## TASK GOAL
Which lines in the entries below run from the line containing "coordinates (269, 864)." to the line containing "so click(x=783, y=198)."? Return those lines unchanged, both ends included.

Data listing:
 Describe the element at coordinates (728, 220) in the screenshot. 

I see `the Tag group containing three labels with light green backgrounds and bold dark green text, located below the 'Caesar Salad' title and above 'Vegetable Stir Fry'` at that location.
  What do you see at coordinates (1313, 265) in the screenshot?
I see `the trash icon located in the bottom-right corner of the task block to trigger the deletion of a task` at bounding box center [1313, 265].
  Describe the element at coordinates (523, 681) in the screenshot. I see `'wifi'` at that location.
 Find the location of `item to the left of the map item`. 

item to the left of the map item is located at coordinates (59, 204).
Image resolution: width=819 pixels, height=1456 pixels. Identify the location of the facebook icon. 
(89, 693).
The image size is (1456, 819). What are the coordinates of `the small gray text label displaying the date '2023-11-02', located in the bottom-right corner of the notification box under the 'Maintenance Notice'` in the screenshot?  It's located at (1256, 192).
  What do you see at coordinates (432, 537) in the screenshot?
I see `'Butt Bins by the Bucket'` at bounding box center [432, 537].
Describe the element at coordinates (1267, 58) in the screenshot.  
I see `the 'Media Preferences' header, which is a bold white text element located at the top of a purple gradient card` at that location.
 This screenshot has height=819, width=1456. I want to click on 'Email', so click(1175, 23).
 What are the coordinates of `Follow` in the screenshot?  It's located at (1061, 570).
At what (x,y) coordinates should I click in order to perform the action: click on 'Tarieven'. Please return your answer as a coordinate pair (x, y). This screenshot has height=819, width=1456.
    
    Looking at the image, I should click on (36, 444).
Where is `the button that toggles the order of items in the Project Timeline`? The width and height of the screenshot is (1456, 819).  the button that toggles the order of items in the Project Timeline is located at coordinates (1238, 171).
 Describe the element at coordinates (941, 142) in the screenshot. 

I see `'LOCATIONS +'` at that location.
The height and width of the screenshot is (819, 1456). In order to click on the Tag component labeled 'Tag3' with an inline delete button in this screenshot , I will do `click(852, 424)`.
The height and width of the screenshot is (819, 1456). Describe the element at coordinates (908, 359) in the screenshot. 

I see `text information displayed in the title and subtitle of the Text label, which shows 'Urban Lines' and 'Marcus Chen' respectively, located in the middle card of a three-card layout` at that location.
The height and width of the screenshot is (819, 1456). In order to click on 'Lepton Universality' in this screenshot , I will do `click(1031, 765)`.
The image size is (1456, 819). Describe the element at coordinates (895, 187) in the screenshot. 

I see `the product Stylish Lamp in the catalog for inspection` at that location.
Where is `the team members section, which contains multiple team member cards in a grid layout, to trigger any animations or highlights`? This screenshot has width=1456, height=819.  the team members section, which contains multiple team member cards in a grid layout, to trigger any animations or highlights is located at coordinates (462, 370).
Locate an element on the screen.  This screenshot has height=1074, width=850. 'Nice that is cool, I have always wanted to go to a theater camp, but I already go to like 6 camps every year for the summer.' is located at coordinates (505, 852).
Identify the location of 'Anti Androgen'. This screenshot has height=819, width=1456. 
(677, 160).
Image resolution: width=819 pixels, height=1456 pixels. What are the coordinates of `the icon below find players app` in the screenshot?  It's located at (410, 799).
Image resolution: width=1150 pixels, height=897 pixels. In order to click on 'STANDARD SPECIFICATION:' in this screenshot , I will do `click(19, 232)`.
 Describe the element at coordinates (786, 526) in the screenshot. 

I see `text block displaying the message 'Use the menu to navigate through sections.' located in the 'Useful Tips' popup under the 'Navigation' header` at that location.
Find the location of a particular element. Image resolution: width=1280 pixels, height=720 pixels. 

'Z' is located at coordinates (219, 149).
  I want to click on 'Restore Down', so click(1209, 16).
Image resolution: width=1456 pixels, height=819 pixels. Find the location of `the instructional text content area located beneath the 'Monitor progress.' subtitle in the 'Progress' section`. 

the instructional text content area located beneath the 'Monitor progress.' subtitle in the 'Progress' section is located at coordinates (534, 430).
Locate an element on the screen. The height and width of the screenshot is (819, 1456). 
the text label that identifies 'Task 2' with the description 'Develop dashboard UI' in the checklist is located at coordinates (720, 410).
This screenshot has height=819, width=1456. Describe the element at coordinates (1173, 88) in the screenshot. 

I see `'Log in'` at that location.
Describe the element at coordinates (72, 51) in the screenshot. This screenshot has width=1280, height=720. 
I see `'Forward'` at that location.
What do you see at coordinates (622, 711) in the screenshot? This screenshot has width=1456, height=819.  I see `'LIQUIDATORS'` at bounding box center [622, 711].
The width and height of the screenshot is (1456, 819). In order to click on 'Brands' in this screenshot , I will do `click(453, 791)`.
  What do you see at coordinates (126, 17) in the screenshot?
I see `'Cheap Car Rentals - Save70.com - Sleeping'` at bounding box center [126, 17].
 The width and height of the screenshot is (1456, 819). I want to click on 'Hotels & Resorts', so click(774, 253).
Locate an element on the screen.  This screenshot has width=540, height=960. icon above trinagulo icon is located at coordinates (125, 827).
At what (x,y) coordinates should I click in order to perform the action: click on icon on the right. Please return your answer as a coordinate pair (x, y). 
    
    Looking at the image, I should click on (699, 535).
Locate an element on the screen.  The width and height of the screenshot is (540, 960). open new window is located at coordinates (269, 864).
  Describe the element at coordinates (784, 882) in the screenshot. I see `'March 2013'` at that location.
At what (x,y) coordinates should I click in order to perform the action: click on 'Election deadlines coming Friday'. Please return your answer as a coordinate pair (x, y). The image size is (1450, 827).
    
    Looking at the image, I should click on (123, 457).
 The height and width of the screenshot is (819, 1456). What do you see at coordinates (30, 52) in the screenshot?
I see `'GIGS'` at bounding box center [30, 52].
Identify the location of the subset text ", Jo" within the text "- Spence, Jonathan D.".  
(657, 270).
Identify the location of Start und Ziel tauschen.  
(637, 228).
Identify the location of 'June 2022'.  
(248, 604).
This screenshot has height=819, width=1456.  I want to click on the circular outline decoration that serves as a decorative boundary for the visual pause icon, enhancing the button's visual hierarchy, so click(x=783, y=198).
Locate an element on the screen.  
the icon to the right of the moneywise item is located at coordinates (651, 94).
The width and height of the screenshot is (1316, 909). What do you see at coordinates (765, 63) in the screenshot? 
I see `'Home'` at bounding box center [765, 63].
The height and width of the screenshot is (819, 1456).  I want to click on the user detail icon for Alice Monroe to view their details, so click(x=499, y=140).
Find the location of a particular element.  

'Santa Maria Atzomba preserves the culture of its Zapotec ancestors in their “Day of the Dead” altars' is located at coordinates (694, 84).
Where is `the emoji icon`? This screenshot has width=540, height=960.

## COMPLETED TASK
Locate an element on the screen.  The width and height of the screenshot is (540, 960). open new window is located at coordinates (269, 864).
  Describe the element at coordinates (784, 882) in the screenshot. I see `'March 2013'` at that location.
At what (x,y) coordinates should I click in order to perform the action: click on 'Election deadlines coming Friday'. Please return your answer as a coordinate pair (x, y). The image size is (1450, 827).
    
    Looking at the image, I should click on (123, 457).
 The height and width of the screenshot is (819, 1456). What do you see at coordinates (30, 52) in the screenshot?
I see `'GIGS'` at bounding box center [30, 52].
Identify the location of the subset text ", Jo" within the text "- Spence, Jonathan D.".  
(657, 270).
Identify the location of Start und Ziel tauschen.  
(637, 228).
Identify the location of 'June 2022'.  
(248, 604).
This screenshot has height=819, width=1456.  I want to click on the circular outline decoration that serves as a decorative boundary for the visual pause icon, enhancing the button's visual hierarchy, so click(x=783, y=198).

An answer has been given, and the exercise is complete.